Русский футуризм был во многом противоречивым явлением. С одной стороны, в нем сказались демократические тенденции, настроения протеста против существующего положения вещей, господствующей морали, эстетики, общественного строя. Но в то же время в футуризме проявлялись и крайности индивидуалистического восприятия действительности, устремление к формалистическому новаторству и эстетическому нигилизму. Носителем революционной, демократической тенденции в футуризме был прежде всего молодой Маяковский. Нигилистическая и формалистическая струя наиболее последовательно представлена теорией «зауми» и уродливыми опусами Крученых. Каменский пытался в своем творчестве примирить обе эти тенденции, отдавая во многом дань литературной моде. Основное направление его таланта сказалось, однако, в поэме о Степане Разине, знаменовавшей стихийные бунтарские настроения, зревшие в крестьянских массах.
В 1915 году Каменский начал сотрудничать в журнале «Новый Сатирикон». В одном из июньских номеров журнала был напечатан отрывок из поэмы о Разине «Стенька Разин на персидском базаре» (с рисунком С. Судейкина). Близкое участие принял Каменский и в издании альманаха «Стрелец», в котором футуристы впервые объединились с символистами.

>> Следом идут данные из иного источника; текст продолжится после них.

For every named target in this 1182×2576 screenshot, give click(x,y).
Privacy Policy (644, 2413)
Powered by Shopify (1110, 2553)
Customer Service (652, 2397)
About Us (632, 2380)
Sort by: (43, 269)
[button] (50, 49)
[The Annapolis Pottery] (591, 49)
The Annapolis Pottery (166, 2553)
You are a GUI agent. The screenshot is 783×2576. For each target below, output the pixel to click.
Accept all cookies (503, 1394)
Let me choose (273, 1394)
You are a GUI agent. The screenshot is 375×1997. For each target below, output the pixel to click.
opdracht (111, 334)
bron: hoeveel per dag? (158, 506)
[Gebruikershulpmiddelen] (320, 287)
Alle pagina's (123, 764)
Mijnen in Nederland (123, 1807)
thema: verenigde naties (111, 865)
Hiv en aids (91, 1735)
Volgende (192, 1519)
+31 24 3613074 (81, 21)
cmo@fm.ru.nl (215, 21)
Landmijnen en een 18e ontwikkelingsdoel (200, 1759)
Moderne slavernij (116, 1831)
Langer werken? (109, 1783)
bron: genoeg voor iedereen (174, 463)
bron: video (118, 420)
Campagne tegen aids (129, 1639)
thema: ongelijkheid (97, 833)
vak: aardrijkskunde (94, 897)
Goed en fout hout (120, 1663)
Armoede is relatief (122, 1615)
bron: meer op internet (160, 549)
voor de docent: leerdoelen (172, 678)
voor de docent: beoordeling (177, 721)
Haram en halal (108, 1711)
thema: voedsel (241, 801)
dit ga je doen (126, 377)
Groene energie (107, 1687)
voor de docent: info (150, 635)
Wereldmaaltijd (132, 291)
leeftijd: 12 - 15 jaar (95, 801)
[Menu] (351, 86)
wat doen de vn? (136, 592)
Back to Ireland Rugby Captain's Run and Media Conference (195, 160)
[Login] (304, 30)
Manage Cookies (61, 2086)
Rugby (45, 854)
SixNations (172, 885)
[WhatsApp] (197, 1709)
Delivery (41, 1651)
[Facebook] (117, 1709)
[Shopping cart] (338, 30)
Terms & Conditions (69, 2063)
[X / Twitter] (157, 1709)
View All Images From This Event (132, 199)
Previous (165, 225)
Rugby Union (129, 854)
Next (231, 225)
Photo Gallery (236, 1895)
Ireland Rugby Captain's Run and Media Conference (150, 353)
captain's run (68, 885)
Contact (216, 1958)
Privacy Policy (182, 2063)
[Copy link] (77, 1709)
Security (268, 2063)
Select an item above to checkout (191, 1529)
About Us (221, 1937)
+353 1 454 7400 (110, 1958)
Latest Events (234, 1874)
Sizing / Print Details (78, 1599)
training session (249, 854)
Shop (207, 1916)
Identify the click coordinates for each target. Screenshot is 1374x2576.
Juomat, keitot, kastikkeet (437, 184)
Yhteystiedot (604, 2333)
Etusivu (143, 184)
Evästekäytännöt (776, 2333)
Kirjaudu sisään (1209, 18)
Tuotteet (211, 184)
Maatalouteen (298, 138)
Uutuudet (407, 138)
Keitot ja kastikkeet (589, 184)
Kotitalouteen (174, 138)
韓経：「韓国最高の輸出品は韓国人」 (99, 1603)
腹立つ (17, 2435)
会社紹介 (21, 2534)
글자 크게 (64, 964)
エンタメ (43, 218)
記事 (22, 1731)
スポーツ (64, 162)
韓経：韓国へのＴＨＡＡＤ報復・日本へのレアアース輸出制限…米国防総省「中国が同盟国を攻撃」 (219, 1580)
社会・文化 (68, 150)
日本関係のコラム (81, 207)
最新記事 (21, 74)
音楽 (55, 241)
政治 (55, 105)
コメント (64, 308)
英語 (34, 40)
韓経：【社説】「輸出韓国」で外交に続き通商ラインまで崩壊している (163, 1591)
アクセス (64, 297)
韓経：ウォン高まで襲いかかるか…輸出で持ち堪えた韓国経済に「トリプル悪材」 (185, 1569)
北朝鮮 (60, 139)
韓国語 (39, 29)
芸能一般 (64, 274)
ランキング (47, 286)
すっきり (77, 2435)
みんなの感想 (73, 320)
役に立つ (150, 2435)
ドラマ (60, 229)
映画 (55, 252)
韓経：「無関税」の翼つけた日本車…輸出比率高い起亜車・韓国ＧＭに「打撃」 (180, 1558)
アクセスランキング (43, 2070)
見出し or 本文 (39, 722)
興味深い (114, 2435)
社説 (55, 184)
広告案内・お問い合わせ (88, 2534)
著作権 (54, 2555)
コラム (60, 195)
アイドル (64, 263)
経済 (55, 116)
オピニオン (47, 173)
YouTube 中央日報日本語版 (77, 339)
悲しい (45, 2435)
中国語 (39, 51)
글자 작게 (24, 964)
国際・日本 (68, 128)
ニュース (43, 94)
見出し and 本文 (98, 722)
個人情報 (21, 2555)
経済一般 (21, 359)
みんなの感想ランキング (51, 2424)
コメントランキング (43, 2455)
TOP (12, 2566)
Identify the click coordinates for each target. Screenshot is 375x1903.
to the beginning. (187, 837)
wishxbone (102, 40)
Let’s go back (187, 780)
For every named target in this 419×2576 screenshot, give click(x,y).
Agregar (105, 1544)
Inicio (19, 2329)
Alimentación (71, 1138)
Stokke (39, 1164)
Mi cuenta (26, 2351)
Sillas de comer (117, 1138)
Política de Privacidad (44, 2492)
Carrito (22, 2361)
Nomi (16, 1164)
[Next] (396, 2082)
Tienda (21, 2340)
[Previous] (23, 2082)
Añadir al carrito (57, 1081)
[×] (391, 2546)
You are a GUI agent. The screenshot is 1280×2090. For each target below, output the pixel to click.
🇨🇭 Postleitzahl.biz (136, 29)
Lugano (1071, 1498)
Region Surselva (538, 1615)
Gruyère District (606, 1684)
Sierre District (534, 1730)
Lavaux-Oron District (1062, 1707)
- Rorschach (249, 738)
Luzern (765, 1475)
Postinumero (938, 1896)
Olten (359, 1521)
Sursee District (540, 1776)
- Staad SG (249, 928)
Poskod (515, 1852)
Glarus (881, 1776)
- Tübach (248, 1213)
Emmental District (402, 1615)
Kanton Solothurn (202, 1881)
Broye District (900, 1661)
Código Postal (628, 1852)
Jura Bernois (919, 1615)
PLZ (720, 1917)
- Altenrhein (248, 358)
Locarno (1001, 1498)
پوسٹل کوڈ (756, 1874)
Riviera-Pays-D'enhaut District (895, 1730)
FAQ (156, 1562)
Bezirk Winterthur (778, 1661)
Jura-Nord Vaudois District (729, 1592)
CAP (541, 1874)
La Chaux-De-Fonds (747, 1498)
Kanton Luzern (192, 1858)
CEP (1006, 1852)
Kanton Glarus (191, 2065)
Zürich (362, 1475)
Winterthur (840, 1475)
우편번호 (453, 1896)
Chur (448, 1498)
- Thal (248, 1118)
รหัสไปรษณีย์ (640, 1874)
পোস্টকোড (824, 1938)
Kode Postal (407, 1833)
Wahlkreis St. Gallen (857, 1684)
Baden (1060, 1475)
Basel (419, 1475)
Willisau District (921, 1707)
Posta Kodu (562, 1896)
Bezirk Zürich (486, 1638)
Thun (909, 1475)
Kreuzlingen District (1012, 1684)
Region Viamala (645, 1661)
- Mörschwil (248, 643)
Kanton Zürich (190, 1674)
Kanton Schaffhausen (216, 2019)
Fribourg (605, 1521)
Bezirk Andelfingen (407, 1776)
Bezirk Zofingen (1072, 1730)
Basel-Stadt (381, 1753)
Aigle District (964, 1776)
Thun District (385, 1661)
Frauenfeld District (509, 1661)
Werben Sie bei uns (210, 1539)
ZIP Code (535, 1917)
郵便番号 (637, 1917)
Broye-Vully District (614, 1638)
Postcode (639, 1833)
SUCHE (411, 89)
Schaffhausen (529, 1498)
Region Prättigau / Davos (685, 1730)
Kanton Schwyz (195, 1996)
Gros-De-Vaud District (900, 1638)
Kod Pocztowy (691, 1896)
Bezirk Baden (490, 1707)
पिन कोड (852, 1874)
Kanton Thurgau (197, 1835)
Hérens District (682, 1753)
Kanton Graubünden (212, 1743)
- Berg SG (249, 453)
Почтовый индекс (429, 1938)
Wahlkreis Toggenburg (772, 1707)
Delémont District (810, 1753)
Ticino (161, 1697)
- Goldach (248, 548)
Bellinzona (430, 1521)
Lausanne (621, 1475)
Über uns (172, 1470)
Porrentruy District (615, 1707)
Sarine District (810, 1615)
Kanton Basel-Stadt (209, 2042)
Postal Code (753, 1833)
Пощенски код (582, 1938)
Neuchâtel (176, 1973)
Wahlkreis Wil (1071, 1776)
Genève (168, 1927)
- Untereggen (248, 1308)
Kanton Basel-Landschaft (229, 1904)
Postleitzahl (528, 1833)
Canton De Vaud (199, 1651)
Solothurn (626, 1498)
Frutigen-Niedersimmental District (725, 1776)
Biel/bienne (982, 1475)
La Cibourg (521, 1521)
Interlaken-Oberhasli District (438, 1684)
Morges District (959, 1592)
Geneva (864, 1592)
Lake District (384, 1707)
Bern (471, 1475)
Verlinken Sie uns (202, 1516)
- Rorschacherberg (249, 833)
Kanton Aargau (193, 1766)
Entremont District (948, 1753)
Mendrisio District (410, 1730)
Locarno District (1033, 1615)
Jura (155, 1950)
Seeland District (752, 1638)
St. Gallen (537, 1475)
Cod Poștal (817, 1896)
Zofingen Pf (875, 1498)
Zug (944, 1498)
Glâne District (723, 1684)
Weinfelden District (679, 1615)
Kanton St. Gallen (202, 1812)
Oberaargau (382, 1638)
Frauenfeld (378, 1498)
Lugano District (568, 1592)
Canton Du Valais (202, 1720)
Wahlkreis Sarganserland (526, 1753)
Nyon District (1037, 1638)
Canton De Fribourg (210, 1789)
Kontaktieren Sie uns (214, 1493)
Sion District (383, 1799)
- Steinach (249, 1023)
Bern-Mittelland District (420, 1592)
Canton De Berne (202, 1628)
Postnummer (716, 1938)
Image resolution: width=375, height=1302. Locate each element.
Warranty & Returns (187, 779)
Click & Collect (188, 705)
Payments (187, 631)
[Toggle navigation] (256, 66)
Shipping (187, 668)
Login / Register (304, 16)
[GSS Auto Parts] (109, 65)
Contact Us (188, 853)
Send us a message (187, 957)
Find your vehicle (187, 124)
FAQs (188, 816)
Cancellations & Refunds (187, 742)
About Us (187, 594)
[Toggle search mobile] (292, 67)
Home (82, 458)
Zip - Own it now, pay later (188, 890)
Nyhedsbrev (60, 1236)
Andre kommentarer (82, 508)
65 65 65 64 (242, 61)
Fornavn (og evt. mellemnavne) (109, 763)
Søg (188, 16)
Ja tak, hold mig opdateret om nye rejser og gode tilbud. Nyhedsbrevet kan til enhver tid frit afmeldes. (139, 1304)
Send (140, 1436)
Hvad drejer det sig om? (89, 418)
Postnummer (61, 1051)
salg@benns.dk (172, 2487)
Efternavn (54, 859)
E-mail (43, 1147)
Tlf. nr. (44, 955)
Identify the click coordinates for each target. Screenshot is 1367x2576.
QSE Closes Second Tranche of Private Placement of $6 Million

Зиму 1914–1915 года Каменский проводит в Куоккала под Петербургом (ныне Репино) на даче у режиссера Н. Н. Евреинова. Здесь же по соседству жили И. Е. Репин и К. И. Чуковский. Каменский стал посетителем «сред» в репинских «Пенатах», на которые обычно собиралось много народу, велись споры об искусстве. Об одном из таких собраний он вспоминает: «Обед кончился моими стихами. Репин аплодировал, радовался как ребенок, хвалил, к моей неожиданности, особенно разбойные стихи из „Разина“: „Вот это – стихия! Земля! Цельность! Широта разгула! Вот это – вольница! Вихрь бунта!“»[16]
В своих воспоминаниях К. И. Чуковский рассказывает о появлении в репинских «Пенатах» «голубоглазого летчика» Василия Каменского, который «чудесно вырезывает из разноцветной бумаги разные фигурки и узоры». Веселость и простодушие Каменского вызывали общую к нему симпатию. «Казалось, – замечает Чуковский, – что и стихи свои он тоже вырезывает из разноцветной бумаги: такие они были пестрые, веселые, орнаментально нарядные».